- **PROMPT**
Substitute "gear icon" for "cube icon" in the items from the first line through the line containing "tap(54, 17)", and return those lines with everything else unchanged.

- **INPUT**
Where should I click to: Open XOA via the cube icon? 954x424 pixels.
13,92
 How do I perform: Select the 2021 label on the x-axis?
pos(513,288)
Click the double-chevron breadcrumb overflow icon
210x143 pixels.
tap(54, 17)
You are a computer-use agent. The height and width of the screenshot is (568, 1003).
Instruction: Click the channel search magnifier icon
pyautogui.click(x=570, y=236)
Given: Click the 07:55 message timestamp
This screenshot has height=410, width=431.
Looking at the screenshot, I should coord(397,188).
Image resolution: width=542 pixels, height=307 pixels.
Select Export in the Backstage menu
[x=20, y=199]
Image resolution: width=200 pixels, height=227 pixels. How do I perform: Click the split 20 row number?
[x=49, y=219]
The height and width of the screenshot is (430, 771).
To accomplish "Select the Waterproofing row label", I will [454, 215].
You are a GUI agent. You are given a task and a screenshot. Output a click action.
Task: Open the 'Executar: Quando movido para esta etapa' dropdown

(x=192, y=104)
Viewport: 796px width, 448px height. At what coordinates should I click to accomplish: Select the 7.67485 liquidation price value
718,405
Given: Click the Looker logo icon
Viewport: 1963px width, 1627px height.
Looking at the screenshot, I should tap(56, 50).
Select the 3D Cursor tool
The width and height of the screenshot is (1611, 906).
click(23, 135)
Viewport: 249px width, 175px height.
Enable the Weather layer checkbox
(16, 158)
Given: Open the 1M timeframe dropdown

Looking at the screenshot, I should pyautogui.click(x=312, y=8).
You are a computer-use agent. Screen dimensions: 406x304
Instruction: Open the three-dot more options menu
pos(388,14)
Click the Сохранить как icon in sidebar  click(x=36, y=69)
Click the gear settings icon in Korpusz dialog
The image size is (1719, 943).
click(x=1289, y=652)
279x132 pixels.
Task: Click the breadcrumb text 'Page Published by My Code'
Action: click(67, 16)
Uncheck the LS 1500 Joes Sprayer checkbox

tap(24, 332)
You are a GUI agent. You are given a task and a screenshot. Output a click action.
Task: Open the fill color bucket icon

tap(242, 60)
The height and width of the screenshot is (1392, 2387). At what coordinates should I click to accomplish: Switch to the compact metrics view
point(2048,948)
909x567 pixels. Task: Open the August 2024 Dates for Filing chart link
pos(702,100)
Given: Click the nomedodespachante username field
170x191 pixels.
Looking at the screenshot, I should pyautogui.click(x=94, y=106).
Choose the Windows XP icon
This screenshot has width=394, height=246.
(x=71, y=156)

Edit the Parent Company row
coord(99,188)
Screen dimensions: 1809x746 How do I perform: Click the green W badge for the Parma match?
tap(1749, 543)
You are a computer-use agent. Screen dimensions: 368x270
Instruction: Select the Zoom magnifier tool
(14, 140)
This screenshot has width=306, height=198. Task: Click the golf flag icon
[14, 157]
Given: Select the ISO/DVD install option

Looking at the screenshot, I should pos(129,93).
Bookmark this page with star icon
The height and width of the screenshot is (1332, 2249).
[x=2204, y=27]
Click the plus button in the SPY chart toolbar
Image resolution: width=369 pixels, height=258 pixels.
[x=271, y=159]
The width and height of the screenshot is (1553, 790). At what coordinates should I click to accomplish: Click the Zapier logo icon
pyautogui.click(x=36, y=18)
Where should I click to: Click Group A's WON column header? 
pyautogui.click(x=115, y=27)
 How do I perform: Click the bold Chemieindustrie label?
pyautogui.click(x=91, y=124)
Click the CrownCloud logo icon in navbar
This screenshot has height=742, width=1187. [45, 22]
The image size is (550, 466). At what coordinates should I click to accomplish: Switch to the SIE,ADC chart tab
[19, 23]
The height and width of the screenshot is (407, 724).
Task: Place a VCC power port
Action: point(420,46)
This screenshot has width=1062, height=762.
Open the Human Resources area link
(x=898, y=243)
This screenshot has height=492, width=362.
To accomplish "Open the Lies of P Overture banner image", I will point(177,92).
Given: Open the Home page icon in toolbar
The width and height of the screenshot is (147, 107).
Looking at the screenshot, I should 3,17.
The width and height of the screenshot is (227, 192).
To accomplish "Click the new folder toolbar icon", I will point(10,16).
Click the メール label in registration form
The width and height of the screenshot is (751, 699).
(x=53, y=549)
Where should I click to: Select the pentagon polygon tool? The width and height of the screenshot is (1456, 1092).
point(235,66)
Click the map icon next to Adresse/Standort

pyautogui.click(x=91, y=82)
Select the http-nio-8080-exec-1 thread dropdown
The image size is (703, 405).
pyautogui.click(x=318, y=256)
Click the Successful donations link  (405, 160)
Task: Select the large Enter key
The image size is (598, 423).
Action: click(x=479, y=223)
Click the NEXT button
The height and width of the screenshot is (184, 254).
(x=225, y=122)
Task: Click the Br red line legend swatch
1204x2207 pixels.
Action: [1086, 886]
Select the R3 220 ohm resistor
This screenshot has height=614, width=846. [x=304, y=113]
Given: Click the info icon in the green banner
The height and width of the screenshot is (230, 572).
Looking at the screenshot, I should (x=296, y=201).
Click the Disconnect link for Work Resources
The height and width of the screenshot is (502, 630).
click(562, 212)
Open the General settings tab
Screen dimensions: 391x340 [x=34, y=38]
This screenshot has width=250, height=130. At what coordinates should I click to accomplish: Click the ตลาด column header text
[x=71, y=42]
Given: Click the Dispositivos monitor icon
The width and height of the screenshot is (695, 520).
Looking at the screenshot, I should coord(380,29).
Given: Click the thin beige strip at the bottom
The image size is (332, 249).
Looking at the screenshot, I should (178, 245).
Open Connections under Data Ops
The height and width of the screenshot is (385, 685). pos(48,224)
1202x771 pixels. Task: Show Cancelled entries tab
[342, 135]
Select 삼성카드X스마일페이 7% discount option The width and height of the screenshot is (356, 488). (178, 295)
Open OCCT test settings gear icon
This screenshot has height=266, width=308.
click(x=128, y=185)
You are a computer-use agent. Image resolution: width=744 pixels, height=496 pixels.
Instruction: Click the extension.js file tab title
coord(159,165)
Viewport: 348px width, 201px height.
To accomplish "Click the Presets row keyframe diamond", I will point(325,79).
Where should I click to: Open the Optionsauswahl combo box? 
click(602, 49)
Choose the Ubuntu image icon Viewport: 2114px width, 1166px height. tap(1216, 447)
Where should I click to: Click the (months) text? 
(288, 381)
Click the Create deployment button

- **RESULT OF THIS TASK**
Where should I click to: Open XOA via the gear icon? 954x424 pixels.
13,92
 How do I perform: Select the 2021 label on the x-axis?
pos(513,288)
Click the double-chevron breadcrumb overflow icon
210x143 pixels.
tap(54, 17)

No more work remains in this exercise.